Space boat could voyage on Saturn moon Titan's lakes

Titan, the largest of the more than 60 natural satellites of Saturn, is covered in seas, lakes and rivers of methane, and hosts a thick atmosphere, making it one of the most Earth-like bodies in the solar system.

Images from NASA's Cassini mission show river networks draining into lakes in Titan's north polar region.

While rovers are ideal for exploring Mars, a boat is best for Titan, Saturn's largest moon. Scientists are proposing a new mission to explore this alluring world that would send a floating probe to land in a lake on Titan.

Titan, the largest of the more than 60 natural satellites of Saturn, is covered in seas, lakes and rivers of methane, and hosts a thick atmosphere, making it one of the most Earth-like bodies in the solar system. Smaller than Earth but wider than Mercury, Titan is in many ways more like a planet than a moon.

Scientists don't know if life might be possible on Titan. Some think it's too cold, as average temperatures are a chilly minus 289 degrees Fahrenheit (minus 178 degrees Celsius). Yet others say the insulating atmosphere and plentiful liquids, not to mention a possible subsurface ocean, could be hospitable to microbial organisms.

That's part of the reason researchers are so eager to explore the world, which has been imaged in recent years by NASA's Cassini mission, and was even studied by the accompanying European Space Agency Huygens probe, which plunged through Titan's atmosphere and touched down on land in January 2005, transmitting a few hours of data before it went quiet. [Amazing Photos of Titan]

Huygens confirmed that lakes, rivers and seas of liquid hydrocarbons abound on Titan. Now scientists want to send a follow-up mission to explore them.

That's where the Titan Lake In-situ Sampling Propelled Explorer (TALISE) comes in. The proposed mission would land a boat, propelled by wheels, paddles or screws, to float around Ligeia Mare, the largest lake on the moon, located near Titan's north pole. After splashing down, TALISE would make its way to the coast over the course of a trip lasting six months to a year.

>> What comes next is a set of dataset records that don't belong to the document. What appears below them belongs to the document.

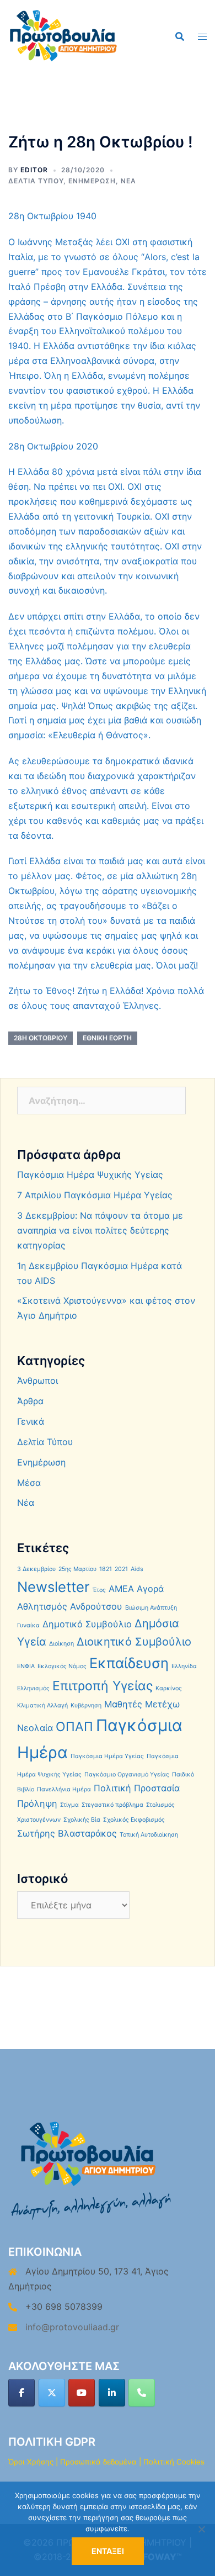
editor (34, 170)
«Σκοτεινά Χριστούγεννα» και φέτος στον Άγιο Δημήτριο (106, 1308)
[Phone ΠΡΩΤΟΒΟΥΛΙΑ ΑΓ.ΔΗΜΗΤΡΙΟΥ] (141, 2392)
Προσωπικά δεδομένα (98, 2461)
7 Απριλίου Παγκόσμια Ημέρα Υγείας (95, 1194)
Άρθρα (30, 1400)
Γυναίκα (28, 1625)
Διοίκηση (61, 1643)
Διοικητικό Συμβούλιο (134, 1641)
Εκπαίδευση (129, 1663)
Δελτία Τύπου (35, 181)
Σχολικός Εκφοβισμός (134, 1819)
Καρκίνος (168, 1688)
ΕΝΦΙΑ (26, 1666)
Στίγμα (69, 1804)
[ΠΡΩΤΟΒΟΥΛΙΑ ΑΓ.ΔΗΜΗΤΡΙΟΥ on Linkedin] (112, 2392)
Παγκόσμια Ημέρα (99, 1739)
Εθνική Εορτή (107, 1038)
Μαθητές (123, 1704)
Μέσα (29, 1482)
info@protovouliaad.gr (72, 2326)
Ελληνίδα (184, 1666)
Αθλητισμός (42, 1606)
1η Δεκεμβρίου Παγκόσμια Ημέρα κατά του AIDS (99, 1273)
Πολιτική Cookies (174, 2461)
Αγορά (150, 1588)
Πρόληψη (37, 1803)
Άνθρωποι (37, 1380)
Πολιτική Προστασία (137, 1788)
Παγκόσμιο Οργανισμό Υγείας (126, 1774)
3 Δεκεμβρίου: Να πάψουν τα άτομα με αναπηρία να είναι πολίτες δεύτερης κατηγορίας (100, 1230)
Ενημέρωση (92, 181)
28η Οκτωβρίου (40, 1038)
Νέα (128, 181)
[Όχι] (201, 2529)
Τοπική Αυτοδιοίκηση (149, 1834)
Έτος (99, 1590)
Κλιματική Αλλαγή (42, 1705)
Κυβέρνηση (86, 1705)
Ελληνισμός (33, 1688)
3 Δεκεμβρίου (36, 1569)
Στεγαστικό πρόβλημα (112, 1804)
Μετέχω (162, 1704)
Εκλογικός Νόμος (62, 1666)
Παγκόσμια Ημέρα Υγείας (107, 1756)
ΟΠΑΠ (74, 1726)
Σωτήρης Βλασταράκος (67, 1833)
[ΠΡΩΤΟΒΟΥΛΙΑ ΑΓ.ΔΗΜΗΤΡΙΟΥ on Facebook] (21, 2392)
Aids (137, 1569)
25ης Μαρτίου (77, 1569)
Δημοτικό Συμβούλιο (87, 1624)
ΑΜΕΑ (121, 1588)
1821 (105, 1569)
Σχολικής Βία (81, 1819)
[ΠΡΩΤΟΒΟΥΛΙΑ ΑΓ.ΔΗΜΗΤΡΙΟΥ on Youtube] (81, 2392)
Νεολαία (35, 1727)
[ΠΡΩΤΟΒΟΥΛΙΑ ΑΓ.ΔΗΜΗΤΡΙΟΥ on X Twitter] (52, 2392)
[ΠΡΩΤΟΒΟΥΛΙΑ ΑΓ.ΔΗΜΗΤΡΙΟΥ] (63, 34)
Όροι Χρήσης (30, 2461)
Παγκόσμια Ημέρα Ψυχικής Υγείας (90, 1174)
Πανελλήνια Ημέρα (64, 1789)
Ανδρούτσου (96, 1606)
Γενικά (30, 1421)
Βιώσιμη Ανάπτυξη (151, 1607)
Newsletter (53, 1586)
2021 (121, 1569)
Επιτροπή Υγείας (102, 1686)
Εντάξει (108, 2551)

"The main innovation in TALISE is the propulsion system," Igone Urdampilleta of Spain-based private engineering firm SENER, a member of the TALISE team, said in a statement. "This allows the probe to move, under control, from the landing site in the lake, to the closest shore. The displacement capability would achieve the obtaining of liquid and solid samples from several scientific interesting locations on Titan's surface such as the landing place, along the route towards the shore and finally at the shoreline." 

TALISE is a joint project of SENER and the Centro de Astrobiología in Madrid, Spain. The concept is in its beginning stages, but scientists presented the proposal on Sept. 27 at the European Planetary Science Congress in Madrid.